Es innegable que los hábitos de consumo del ciudadano medio se han visto modificados en las últimas décadas. De una compra casi diaria de productos frescos (de origen comarcal o regional en muchos casos), en tiendas locales o de barrio, se ha pasado a un abastecimiento semanal, quincenal o incluso mensual de productos estándar en grandes superficies.
Existen causas sociales, económicas y demográficas. La distribución de la población en zonas suburbiales y el consiguiente uso del coche hacen más cómodo el acceso a grandes centros comerciales provistos de aparcamientos. Asimismo, el cambio de roles en la familia, la aparición de la mujer trabajadora y la consiguiente pérdida de la ya célebre conciliación laboral y familiar, han impulsado la desaparición de la habitual “compra diaria”, o al menos, la ha limitado a productos concretos, como el pan o la prensa. Un tercer elemento, tal vez el más importante, es la gran variedad y cantidad de productos ofrecidos a bajo coste por las grandes cadenas de alimentación y supermercados. Todo esto, unido a la variedad de servicios que estos nuevos centros de aprovisionamiento de alimentos poseen: trabajadores especializados, entrega en domicilio, catálogo y compra on-line, etc., han facilitado su hegemonía por encima de las pequeñas tiendas.
Las abacerías no pueden luchar contra estos servicios, pero al menos pueden ofrecer otros que sólo ellos saben “despachar”. Primero, la exclusividad de sus productos. Si bien, como me comentaba el propietario de un famoso ultramarinos en Sevilla, es cierto que los productos “exclusivos” ya no existen (o están muy limitados), tampoco es menos cierto que, con respecto a la grandes superficies, se podría dar una especialización en ciertas marcas o alimentos (enlatados, embutidos, vinos de la zona, etc.). Segunda característica a explotar por los ultramarinos: su libertad de horarios. Queda claro que, dentro de los límites establecidos por la ley, en los últimos años han sido las pequeñas tiendas de alimentación las que nos han sacado de un apuro en más de una ocasión (una cena, un almuerzo en día festivo, o en cualquier otra situación en la que el “súper” estuviese cerrado, por ejemplo). Sin embargo, la característica más valorada de las abacerías, ultramarinos y desavíos es su trato al público. El servicio al público, o lo que es lo mismo: el conocimiento del cliente, de sus necesidades, de lo que acostumbra a comprar o de lo que se puede permitir. Puñado de virtudes que cualquier gran empresa querría para su negocio (quién compra, qué quiere comprar y cuánto puede pagar).

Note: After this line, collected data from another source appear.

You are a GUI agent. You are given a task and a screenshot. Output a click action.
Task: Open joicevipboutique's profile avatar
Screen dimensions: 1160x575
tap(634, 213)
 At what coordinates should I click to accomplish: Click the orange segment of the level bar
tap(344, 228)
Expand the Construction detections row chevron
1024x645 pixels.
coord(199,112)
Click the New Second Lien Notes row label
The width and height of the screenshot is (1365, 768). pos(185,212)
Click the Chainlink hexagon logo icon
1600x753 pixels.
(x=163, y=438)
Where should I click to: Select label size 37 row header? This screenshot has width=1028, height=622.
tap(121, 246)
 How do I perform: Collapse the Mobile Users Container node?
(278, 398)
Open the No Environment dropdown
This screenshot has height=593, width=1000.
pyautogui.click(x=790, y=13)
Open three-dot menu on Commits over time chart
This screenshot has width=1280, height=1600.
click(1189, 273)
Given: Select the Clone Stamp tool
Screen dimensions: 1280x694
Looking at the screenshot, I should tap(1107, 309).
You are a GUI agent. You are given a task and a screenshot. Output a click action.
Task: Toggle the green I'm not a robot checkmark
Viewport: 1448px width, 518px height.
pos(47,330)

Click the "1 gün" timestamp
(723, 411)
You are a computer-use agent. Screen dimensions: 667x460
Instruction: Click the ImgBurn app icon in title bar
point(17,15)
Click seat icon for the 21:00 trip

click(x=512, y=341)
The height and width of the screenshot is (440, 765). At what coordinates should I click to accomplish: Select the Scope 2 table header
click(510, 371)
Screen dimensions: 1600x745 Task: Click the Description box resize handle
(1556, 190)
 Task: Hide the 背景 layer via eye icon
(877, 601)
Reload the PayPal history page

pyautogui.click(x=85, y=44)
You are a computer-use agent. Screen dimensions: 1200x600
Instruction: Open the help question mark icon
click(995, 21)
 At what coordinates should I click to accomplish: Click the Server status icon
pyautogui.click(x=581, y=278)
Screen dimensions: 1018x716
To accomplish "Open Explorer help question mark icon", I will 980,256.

A cambio, el consumidor obtiene ventajas tales como recomendaciones personalizadas (quién no ha escuchado alguna vez en una tienda de barrio una frase al estilo de “este queso le va a gustar a tu marido”, o de “me han traído los mejillones en escabeche que te llevas siempre”?), facilidades en el pago (la costumbre de “fiar” ha sido la salvación de unos y el quebradero de cabeza de otros, pero es innegable su uso en pequeños negocios familiares), y la devolución de productos sin “ticket” o prueba de compra…por citar sólo algunas.
Cada modelo de negocio debe plantearse jugar en una liga distinta y aportar a la sociedad aquellos valores que más y mejor se pueden aprovechar, sin necesidad de competir o luchar entre ellos. Del mismo modo, el consumidor debe conocer los servicios y productos ofrecidos por ambos proveedores: grandes superficies y ultramarinos, para de este modo, sacar la mayor ventaja de ambos. Sólo siguiendo esta fórmula, podrá convivir el negocio tradicional de alimentación con la gran empresa multinacional de supermercados.